After pretraining, the encoder is the useful part — turn token sequences into contextual representations. The pretraining heads can be discarded for most downstream tasks:

def get_bert_encoding(net, tokens_a, tokens_b=None):
    tokens, segments = d2l.get_tokens_and_segments(tokens_a, tokens_b)
    token_ids = np.expand_dims(np.array(vocab[tokens], ctx=devices[0]),
                               axis=0)
    segments = np.expand_dims(np.array(segments, ctx=devices[0]), axis=0)
    valid_len = np.expand_dims(np.array(len(tokens), ctx=devices[0]), axis=0)
    encoded_X, _, _ = net(token_ids, segments, valid_len)
    return encoded_X

Single sentence

“a crane is flying” → 6 hidden vectors (one per token, including <cls> and <sep>).
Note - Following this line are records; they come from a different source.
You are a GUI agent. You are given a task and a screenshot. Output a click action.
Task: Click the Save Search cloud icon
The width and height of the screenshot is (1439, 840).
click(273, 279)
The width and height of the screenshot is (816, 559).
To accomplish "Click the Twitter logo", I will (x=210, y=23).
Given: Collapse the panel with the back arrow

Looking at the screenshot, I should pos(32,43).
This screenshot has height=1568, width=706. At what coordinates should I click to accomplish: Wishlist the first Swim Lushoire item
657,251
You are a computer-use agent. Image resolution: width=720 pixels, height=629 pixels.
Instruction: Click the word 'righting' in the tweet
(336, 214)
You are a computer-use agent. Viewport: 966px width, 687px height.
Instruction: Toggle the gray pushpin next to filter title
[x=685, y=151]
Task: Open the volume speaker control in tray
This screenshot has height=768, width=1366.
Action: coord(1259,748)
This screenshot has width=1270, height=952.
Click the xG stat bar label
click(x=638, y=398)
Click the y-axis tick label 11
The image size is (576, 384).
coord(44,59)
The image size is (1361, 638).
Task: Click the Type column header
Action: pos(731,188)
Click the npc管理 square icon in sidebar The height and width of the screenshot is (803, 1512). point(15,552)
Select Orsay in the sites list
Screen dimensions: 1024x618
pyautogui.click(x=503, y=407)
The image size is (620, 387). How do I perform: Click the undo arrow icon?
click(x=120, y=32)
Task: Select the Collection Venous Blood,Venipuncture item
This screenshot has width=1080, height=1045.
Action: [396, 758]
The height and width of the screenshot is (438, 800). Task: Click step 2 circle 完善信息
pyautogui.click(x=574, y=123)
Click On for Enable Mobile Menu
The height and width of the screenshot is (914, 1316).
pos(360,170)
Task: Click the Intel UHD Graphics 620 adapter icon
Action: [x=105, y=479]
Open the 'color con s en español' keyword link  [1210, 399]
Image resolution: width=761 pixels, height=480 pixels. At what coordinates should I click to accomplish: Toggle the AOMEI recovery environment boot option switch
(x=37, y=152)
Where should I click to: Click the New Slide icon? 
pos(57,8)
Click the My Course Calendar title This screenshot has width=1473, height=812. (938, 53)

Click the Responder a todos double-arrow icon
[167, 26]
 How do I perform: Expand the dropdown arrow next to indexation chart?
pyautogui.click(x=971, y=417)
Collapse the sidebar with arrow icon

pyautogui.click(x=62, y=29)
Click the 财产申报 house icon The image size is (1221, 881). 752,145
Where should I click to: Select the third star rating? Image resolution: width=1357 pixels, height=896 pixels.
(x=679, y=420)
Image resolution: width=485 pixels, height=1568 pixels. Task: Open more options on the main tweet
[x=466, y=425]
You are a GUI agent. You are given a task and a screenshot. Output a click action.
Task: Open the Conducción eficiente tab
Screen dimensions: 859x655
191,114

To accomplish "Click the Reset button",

Each is contextual — the representation of “crane” depends on its neighbors:

tokens_a = ['a', 'crane', 'is', 'flying']
encoded_text = get_bert_encoding(net, tokens_a)
# Tokens: '<cls>', 'a', 'crane', 'is', 'flying', '<sep>'
encoded_text_cls = encoded_text[:, 0, :]
encoded_text_crane = encoded_text[:, 2, :]
encoded_text.shape, encoded_text_cls.shape, encoded_text_crane[0][:3]

Sentence pair

“a crane driver came” / “he just left”. Same encoder, two-segment input — segment IDs distinguish the two halves inside the same sequence:

tokens_a, tokens_b = ['a', 'crane', 'driver', 'came'], ['he', 'just', 'left']
encoded_pair = get_bert_encoding(net, tokens_a, tokens_b)
# Tokens: '<cls>', 'a', 'crane', 'driver', 'came', '<sep>', 'he', 'just',
# 'left', '<sep>'
encoded_pair_cls = encoded_pair[:, 0, :]
encoded_pair_crane = encoded_pair[:, 2, :]
encoded_pair.shape, encoded_pair_cls.shape, encoded_pair_crane[0][:3]

Recap

  • BERT pretraining is just two losses (MLM + NSP) optimized end-to-end on the encoder + heads.
  • Output of pretraining: a contextual token encoder.
  • For downstream tasks: load encoder weights, attach a small head, fine-tune. The next chapter does exactly this for sentiment classification, NLI, and SQuAD-style QA.